Diercks considers Obama a product of a governmental system gone wrong. “He was reared by a single mother and paid by government for his Harvard education.”

Government was seen by the gathering as a failure at most everything it tries.

“The people rebuilt housing after Katrina, while FEMA failed,” said Ken Moffett, a retired businessman and substitute teacher from Moline.

Welfare is another government system that failed, and should better be handled by families and churches. The porous border with Mexico took its lumps as well. “We are weakening our ability to protect ourselves,” said Moffett. The sense was that those who favor immigration reform do so in part because they will gain new voters for their liberal causes.

Steve B. is a retiree from Rock Island who asked that his last name not be used.

He worried that the 2nd Amendment (gun rights) is being assaulted. “The gene pool of lawyers is affecting Congress and government,” Steve B. added.

The loss of Christian traditions and family values recurred as themes, as we sipped coffee at a Hardee’s.

“Are we better as a society for leaving God out?” asked Ken Moffett.

“Let’s go back to pioneer days,” added Diercks. “We have lost our lessons about personal responsibility. We have lost our eye on the family because we’re too busy pursuing materialism.”

Cyndi Diercks and Luana Stoltenberg, the latter a pro-life activist from Davenport, kept returning to that topic. “The majority of Americans are against abortion,” said Stoltenberg, “yet under the health care bill abortion is mandated.”

When asked what they would do if handed a magic wand, Ken Moffett said,

“Return is to constitutional principles, and require that all candidates take a course on the U.S. Constitution.”

Mike Steffen, a special needs teacher from Moline, would “wipe out all congressmen and senators (from office).”

The group generally derided elected officials who often stay on in Washington after they retire, making big money as lobbyists. Term limits for lawmakers were also uniformly popular with the coffee drinkers.

“Government service was never meant to be a career,” explained Moffett.

“Elected officials should come back to their farms and businesses.” Diercks complained that government has become so big it is now competing with private enterprise. She cited public golf courses that tend to set the fees for all the courses, yet have government to fall back on, something the private courses lack.

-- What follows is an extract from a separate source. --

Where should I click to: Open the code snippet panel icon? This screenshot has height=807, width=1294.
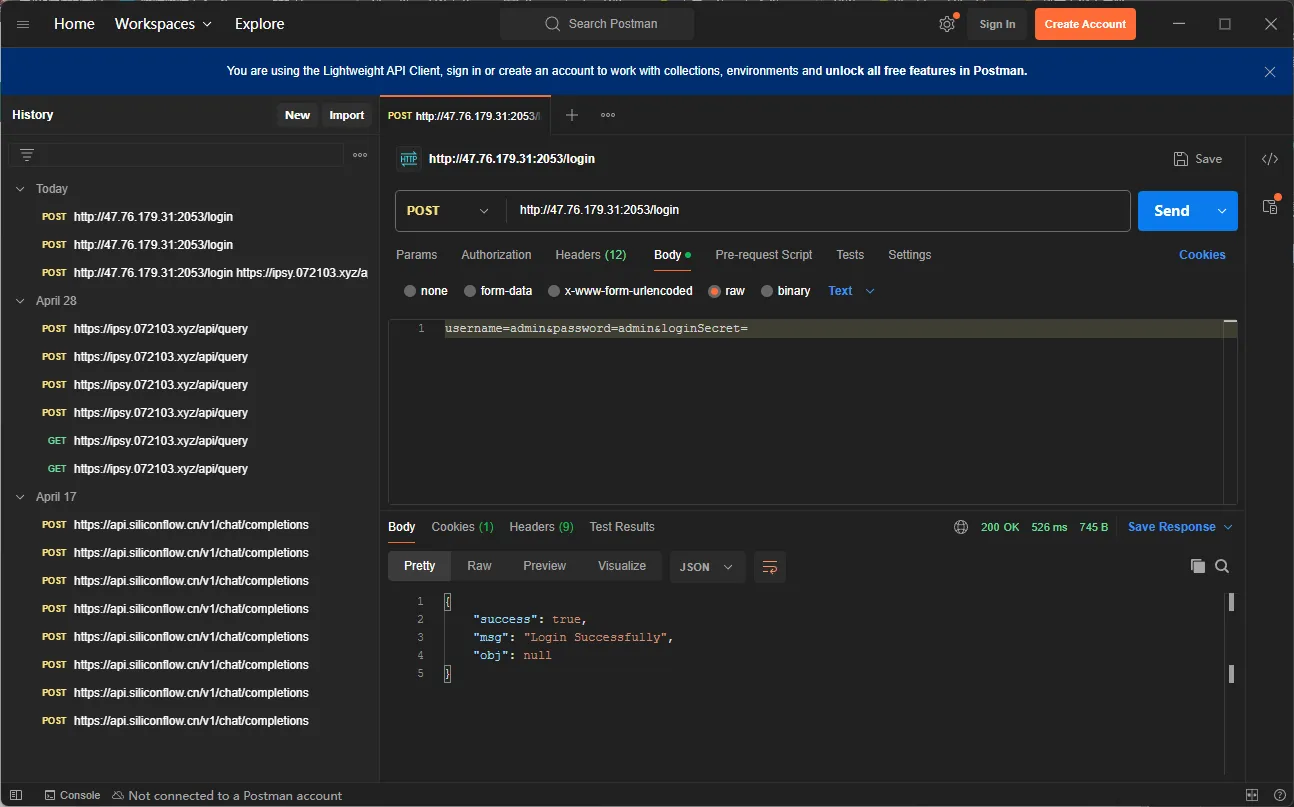1269,159
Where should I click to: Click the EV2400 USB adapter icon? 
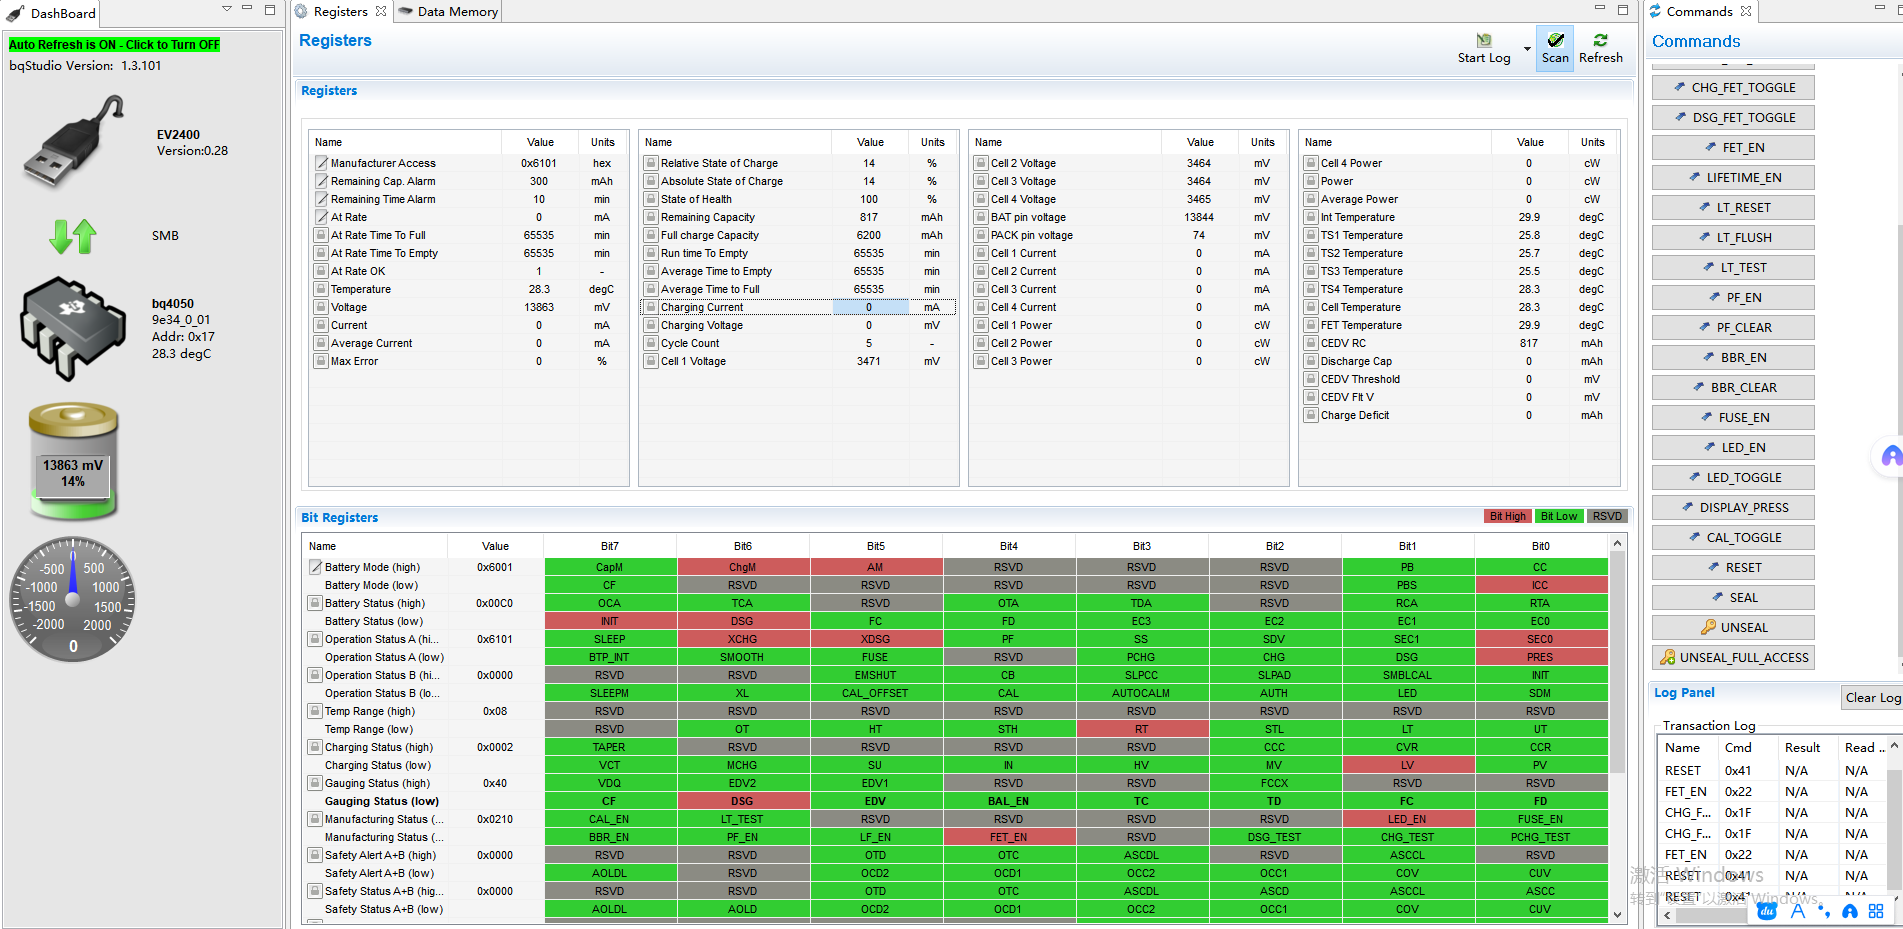point(74,142)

The group of tea partiers emphasized their movement was neither Republican nor Democratic. The efforts are broader, they suggested, and seek to take government back from the political class for the people. But, said Moffett, they do not go so far as the old John Birch Society, or libertarians, who favor decriminalizing drugs.

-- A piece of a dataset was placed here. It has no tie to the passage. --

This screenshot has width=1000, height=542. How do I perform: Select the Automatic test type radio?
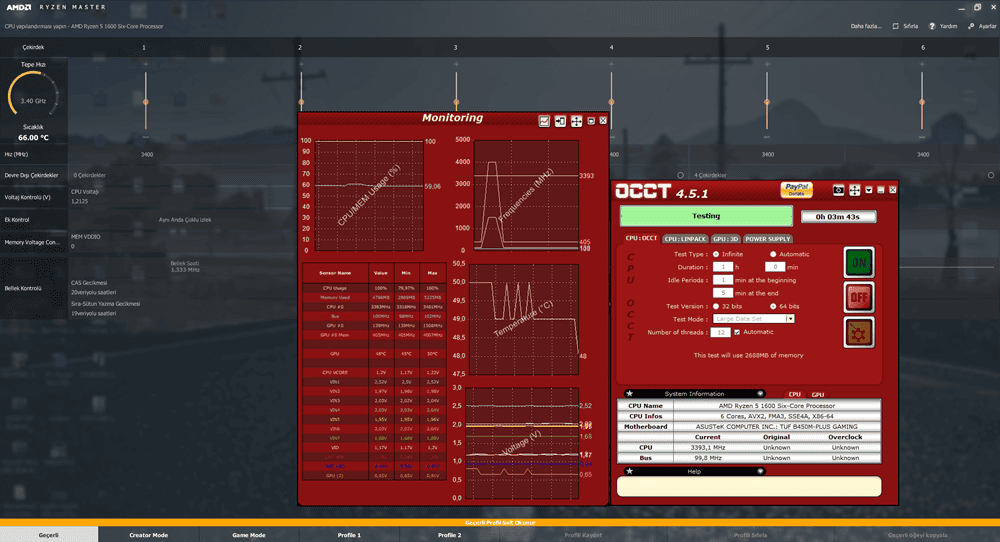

Active in their communities, churches and veterans’ organizations, the group had not generally been active in elective politics, until now.

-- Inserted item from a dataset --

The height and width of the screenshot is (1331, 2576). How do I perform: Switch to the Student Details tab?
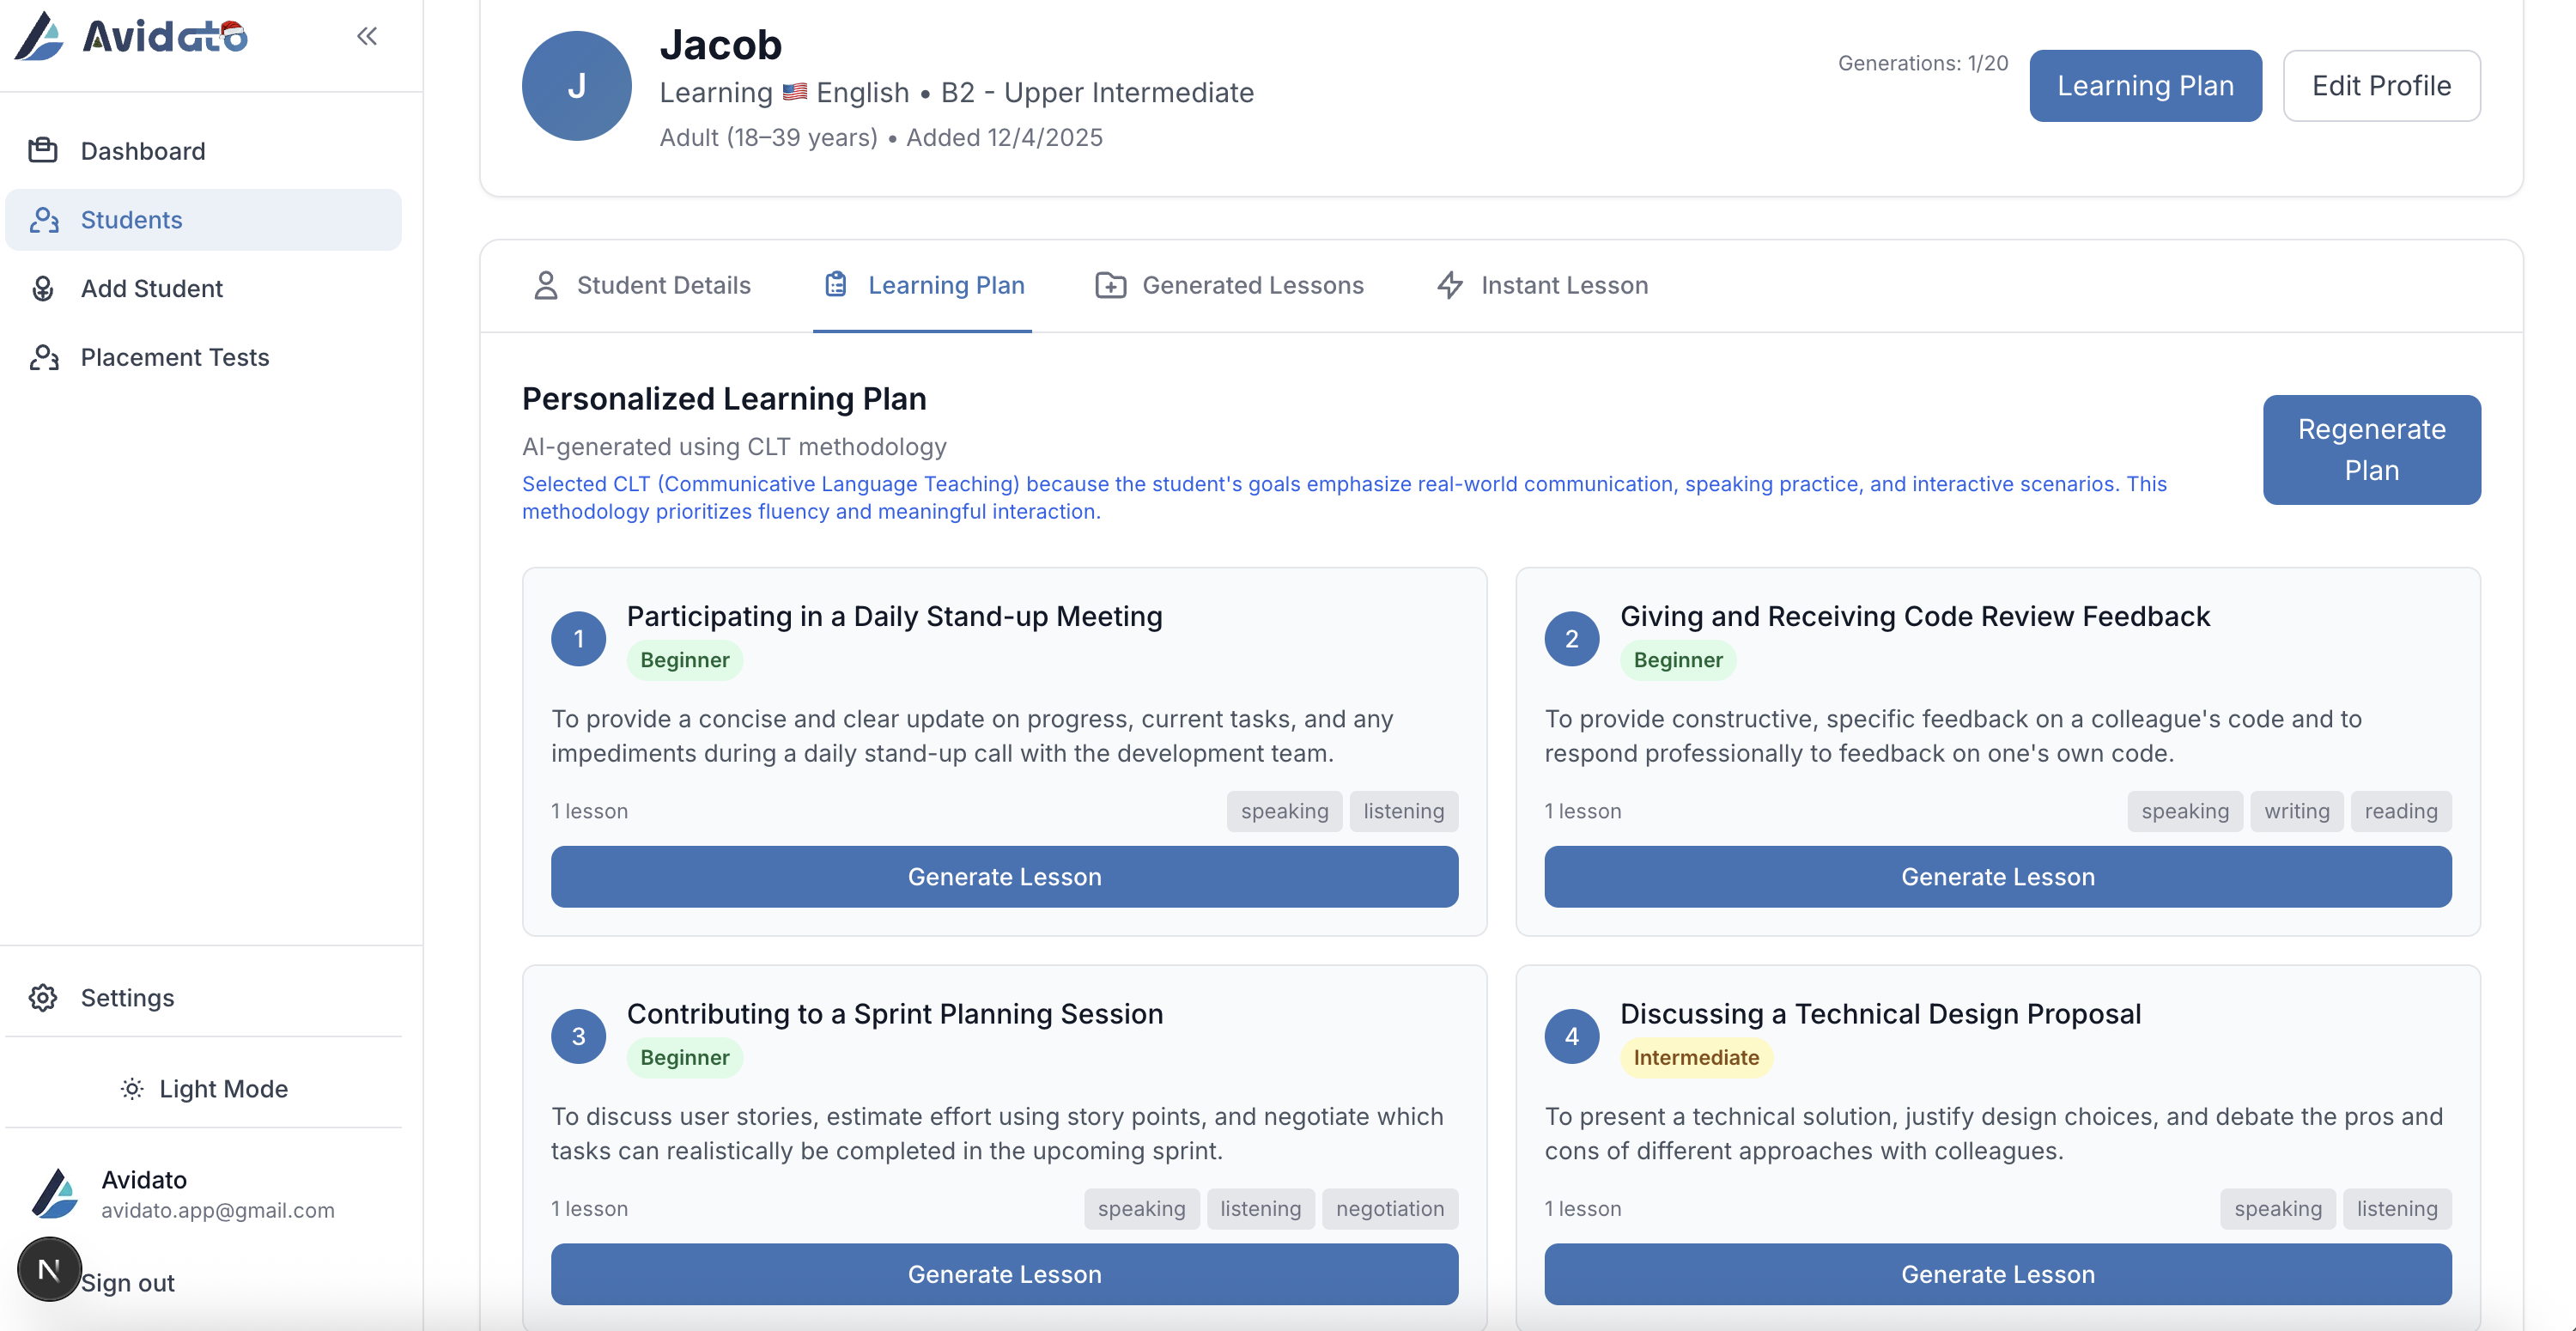point(642,286)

Four of the five named Glenn Beck as their favorite news personality. Their political heroes ranged from John Adams and the Founding Fathers to Lincoln, Reagan and John F. Kennedy.

As with any new groups today, the Tea Party benefits from email communications. Diercks has a large list with whom she communicates by email, “and they send on the messages to their own lists.” Her group also has monthly meetings.

To Diercks and her associates, the political system has spiraled out of control.

“Too many freedoms have been taken away,” averred Diercks, “but now the sleeping giant is awake.”

If most of the Tea Party members are as intense and upset with the system as those with whom I had coffee this past week, incumbents who face conservative opponents should indeed run scared.